The task –
Exact copy, pictures excluded: please retype every record below.

START The data

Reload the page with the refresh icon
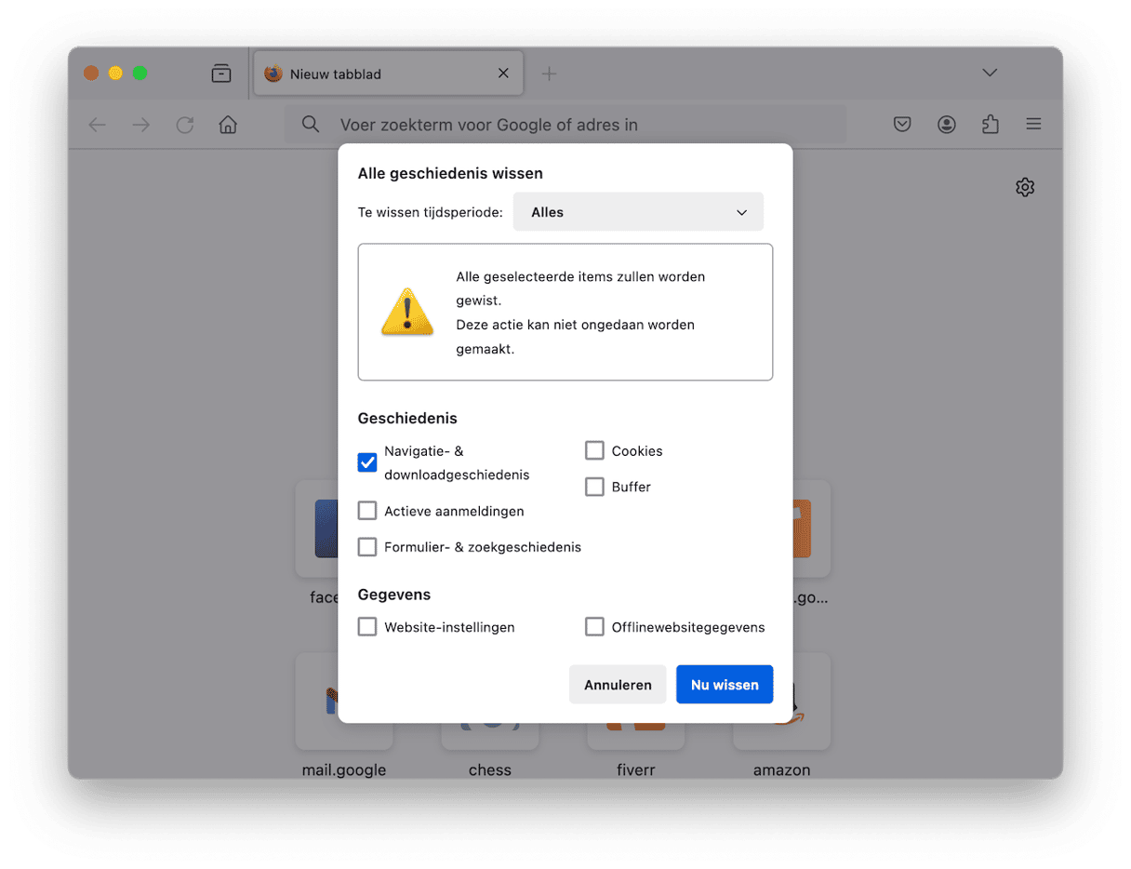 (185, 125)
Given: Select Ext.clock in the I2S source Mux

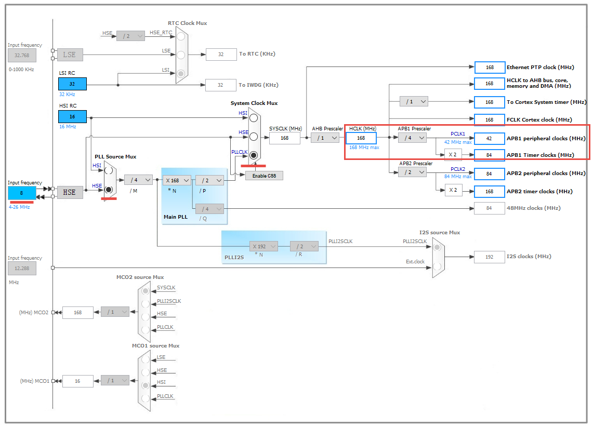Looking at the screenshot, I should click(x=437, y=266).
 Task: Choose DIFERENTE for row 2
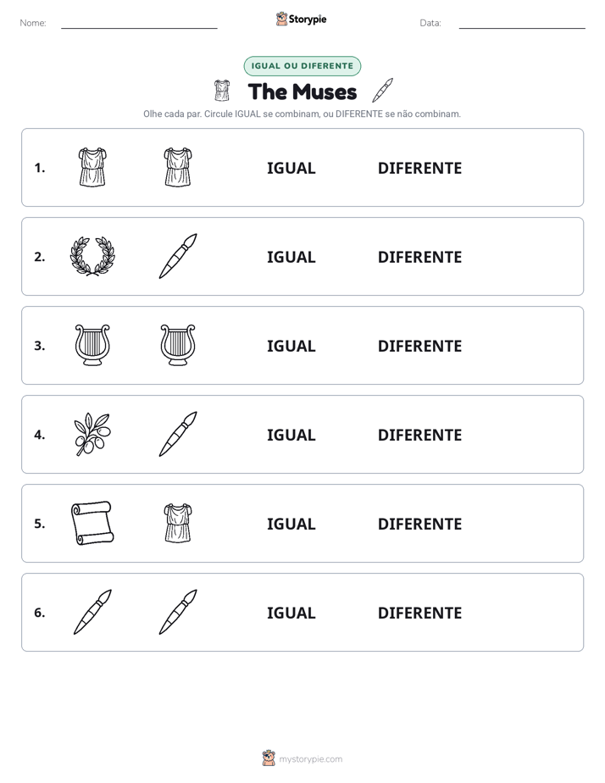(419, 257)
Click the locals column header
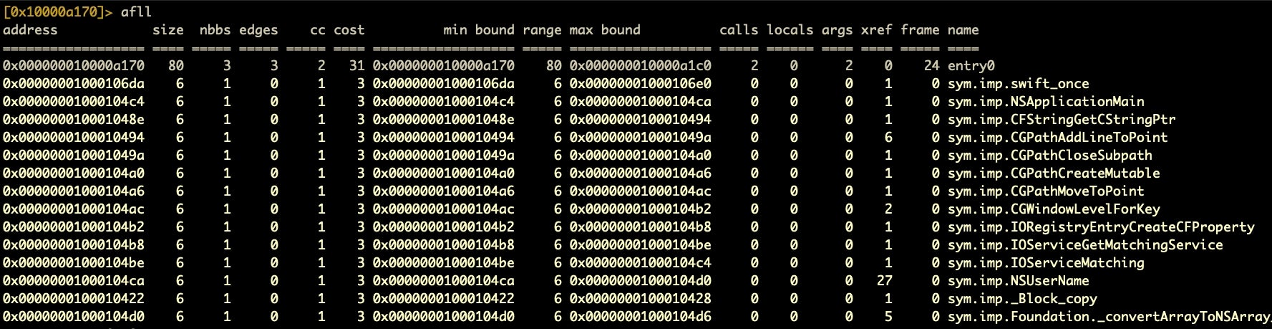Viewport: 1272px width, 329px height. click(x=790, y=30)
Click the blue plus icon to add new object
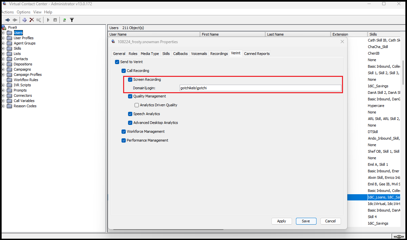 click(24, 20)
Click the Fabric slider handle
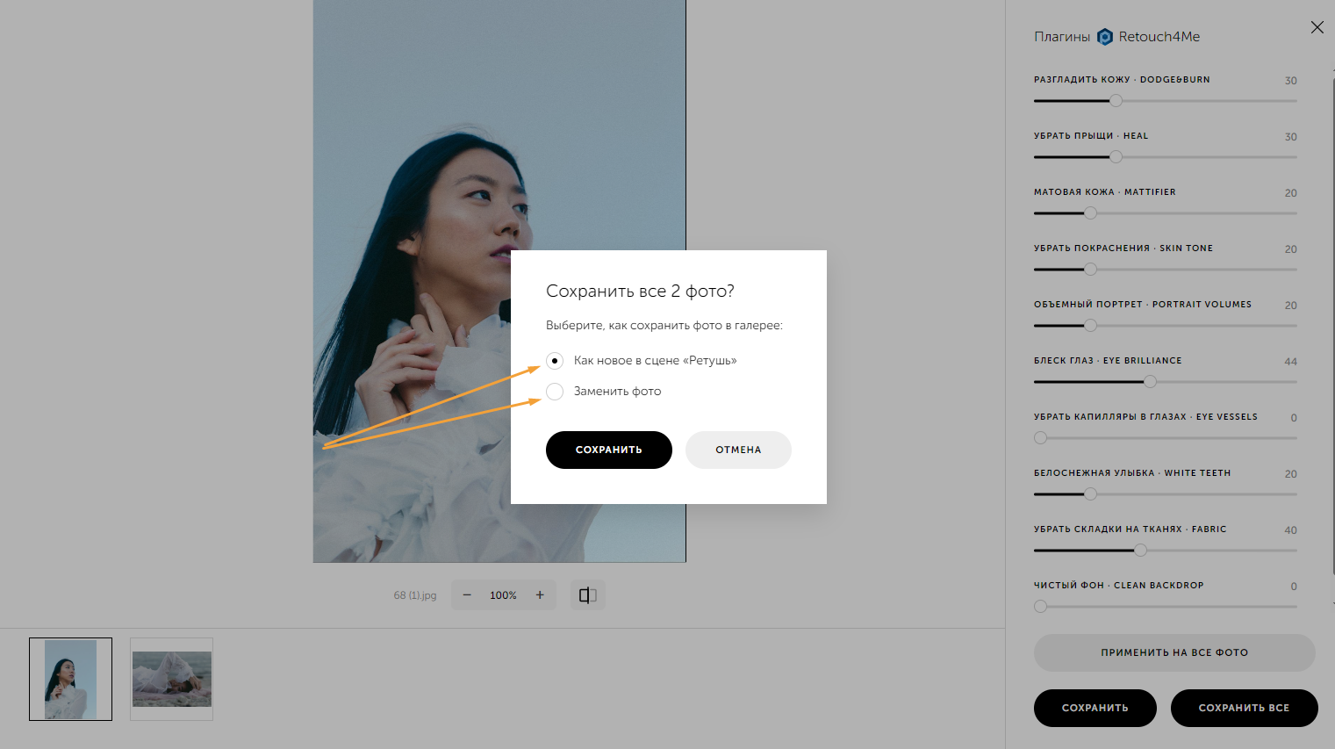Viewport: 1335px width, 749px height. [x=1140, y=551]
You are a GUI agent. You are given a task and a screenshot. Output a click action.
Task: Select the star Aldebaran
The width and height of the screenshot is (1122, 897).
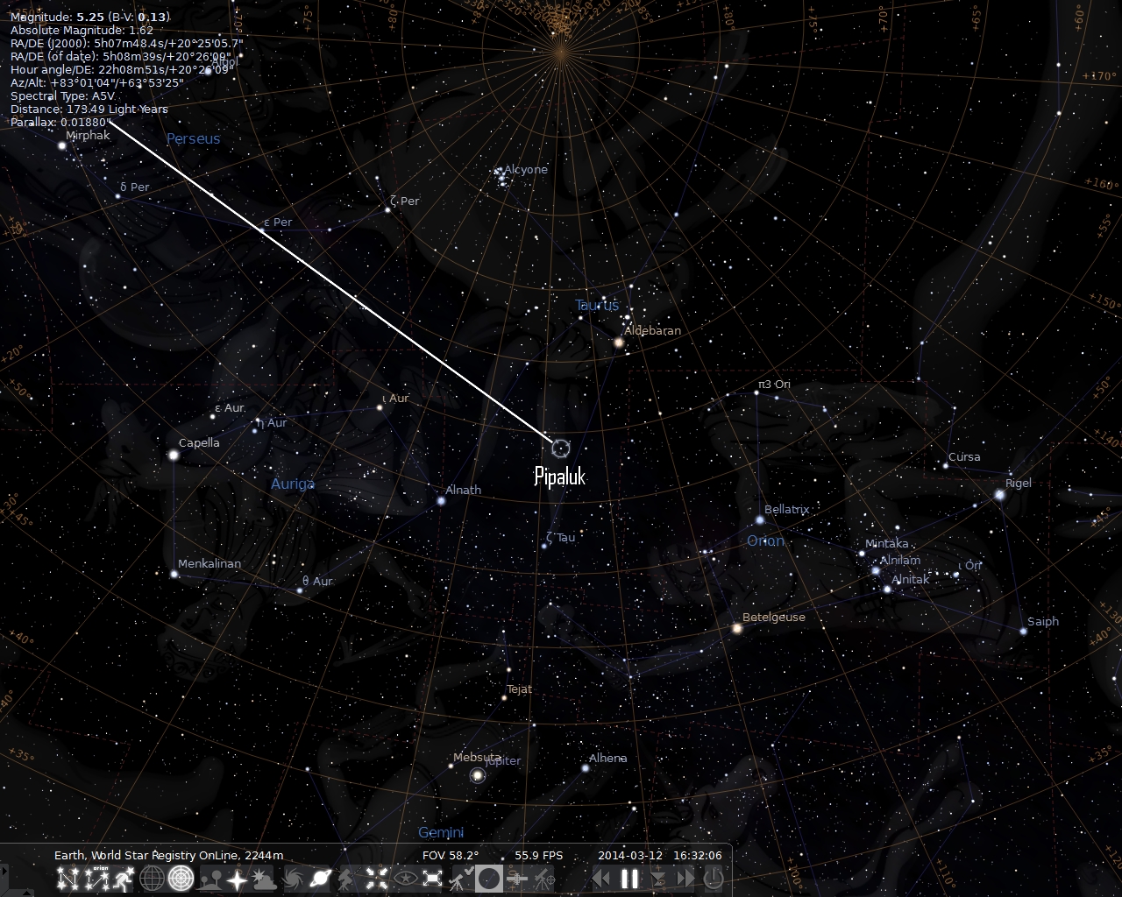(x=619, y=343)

END The data

Task answer –
Reload the page with the refresh icon
 (185, 125)
Given: Select Ext.clock in the I2S source Mux

Looking at the screenshot, I should click(x=437, y=266).
 Task: Choose DIFERENTE for row 2
(419, 257)
Click the locals column header
Viewport: 1272px width, 329px height. click(x=790, y=30)
Click the blue plus icon to add new object
 click(24, 20)
Click the Fabric slider handle
Viewport: 1335px width, 749px height. [x=1140, y=551]
You are a GUI agent. You are given a task and a screenshot. Output a click action.
Task: Select the star Aldebaran
The width and height of the screenshot is (1122, 897).
(x=619, y=343)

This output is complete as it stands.